Mabel, who was nominated for a BRIT Award last year, felt compelled to write her first song when she was aged just five. ‘I wrote this love song to a boy in my class,’ she laughs. ‘I hadn’t figured out how to play chords yet.' Born in Malaga, music was an important outlet for Mabel growing up in Sweden and London – she experienced anxiety and depression for ‘pretty much the whole’ of her teenage years. ‘I had very big questions about war and death from a very young age,’ she tells me. Her depression and social anxiety forced her to drop out of school in Sweden. But her parents, she says, were sympathetic. ‘They were like, “It’s cool, you feel more, you need to express yourself and be vocal.” I had dark thoughts, but they were like, “Here’s a piano, make some art.”’

It’s hard to believe that this astute, successful and confident 23-year-old suffers from crippling anxiety – something she’s documented in her lyrics. ‘It still comes out to play sometimes: you have this voice when you’re depressed saying, “You can’t do this; you’re not good enough for that one person.” But through making cathartic music – and especially her new album High Expectations – she’s ‘pieced’ herself back together. ‘I make sense of things through writing,’ she says. ‘It was like building blocks, and by the time I finished the album, I was a whole new person in terms of my confidence.
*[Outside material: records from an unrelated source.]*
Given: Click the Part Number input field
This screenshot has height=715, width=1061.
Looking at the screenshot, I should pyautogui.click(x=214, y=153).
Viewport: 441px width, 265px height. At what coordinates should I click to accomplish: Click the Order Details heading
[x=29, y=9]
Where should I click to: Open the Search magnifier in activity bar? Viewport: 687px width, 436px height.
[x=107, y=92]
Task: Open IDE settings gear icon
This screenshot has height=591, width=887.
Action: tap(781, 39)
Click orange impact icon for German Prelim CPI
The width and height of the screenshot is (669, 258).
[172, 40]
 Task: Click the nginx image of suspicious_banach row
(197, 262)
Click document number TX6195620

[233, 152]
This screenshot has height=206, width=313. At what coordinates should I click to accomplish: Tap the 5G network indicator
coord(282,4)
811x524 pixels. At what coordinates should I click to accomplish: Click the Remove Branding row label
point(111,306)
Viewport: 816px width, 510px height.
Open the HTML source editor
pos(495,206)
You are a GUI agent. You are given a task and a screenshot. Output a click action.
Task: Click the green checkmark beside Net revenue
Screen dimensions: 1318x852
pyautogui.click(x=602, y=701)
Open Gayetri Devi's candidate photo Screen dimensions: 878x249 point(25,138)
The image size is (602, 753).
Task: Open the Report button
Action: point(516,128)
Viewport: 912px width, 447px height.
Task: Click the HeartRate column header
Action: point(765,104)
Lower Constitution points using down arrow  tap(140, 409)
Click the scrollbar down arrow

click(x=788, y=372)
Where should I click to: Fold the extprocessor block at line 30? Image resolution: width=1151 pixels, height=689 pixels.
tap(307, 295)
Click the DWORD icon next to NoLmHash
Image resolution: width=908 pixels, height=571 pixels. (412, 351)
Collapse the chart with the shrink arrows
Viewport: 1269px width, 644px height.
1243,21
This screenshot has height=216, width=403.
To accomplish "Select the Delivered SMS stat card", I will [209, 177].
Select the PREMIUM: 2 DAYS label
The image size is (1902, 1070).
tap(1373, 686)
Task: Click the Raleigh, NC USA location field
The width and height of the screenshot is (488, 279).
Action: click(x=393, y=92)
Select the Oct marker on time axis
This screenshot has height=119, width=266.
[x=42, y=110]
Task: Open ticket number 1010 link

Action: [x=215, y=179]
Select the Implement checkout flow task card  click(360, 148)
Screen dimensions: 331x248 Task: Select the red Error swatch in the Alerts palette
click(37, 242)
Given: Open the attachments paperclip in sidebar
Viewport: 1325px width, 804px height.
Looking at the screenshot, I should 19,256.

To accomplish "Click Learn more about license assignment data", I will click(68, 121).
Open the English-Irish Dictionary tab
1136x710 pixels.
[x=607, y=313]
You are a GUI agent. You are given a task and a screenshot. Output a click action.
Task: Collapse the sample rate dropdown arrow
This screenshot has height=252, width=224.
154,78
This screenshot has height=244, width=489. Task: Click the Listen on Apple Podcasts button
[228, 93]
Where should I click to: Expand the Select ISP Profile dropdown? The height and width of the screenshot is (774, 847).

I realised that I’m OK with the good stuff and the bad stuff – I f**k with it.’ There’s one particular song, Okay Anxiety Anthem, which Mabel created while she was feeling ‘really low’. Instead of cancelling her session, she headed to the studio in her pyjamas (‘I looked like shit and I felt like shit,’ she says) and came up with the euphoric chorus, ‘It’s OK to not be OK.’

‘It became this really positive way of looking at anxiety,’ she recalls, insisting it ‘genuinely changed’ the way she felt about it. ‘I used to be ashamed. I didn’t know how to explain it to people. But I’m not embarrassed; it’s an important part of who I am.’ Mabel is all about turning the negatives into positives. Don’t Call Me Up, which reached number eight in the charts, is about ‘the worst relationship experience of my life’. She adds, ‘He completely fked me over. I was broken.’ Mabel’s distinctive vision and her personal lyrics show that she’s calling the shots but, she says, it wasn’t always like this. ‘When I first started going to music rooms, which are very male-dominated, I had to get comfortable with being able to own my own space and rights.’ Working with rappers is, she says, particularly indicative of the divide. ‘As women we’re expected to have a certain level of appearance. I do glam for two hours and then they turn up 20 minutes before we’re supposed to start shooting; it’s fked up.’

She is hopeful, though. ‘We still have a long way to go, but the fact that we’re talking about it is really positive. The conversation can’t die down now,’ she adds. Having female collaborators on the album was ‘vital’ for Mabel. ‘It’s all about supporting each other and encouraging other women to be producers and engineers. It’s a crazy concept that, as females, we’re pitted against each other, like Rihanna or Beyoncé, Cardi B or Nicki Minaj. But why would we compete? We’re all different. We’re all in different lanes. We need to stand together.’

Mabel has a firm grasp on her ambitions. She wants a number one, to write with Pharrell Williams, and she’s preparing for a tour in 2020 after some practice as a support act for Harry Styles. ‘He brought the same kind, beautiful energy to every person I saw him meet,’ she says. ‘I didn’t see him have an off day. Sometimes, when I’m feeling anxious or low, I have a tendency to be like, “Not today.” But I learned a lot on that tour: that we’re so lucky. He just has that positivity – it oozes out of him. He’s a rock star; he’s Mick Jagger.’ Stormzyis another musical mentor of Mabel’s. ‘He knew who I was before Finders Keepers,’ she says. ‘He’s always been so kind and supportive, he’d be like, “You’re doing your thing.”’

Friendships with Harry and Stormzy aside, she still has time to visit her parents’ house in West London, where her dad does her laundry. ‘I’m this crazy extrovert on stage, but then after shows I just want to go home, cook, talk to my friends and be away from the madness.’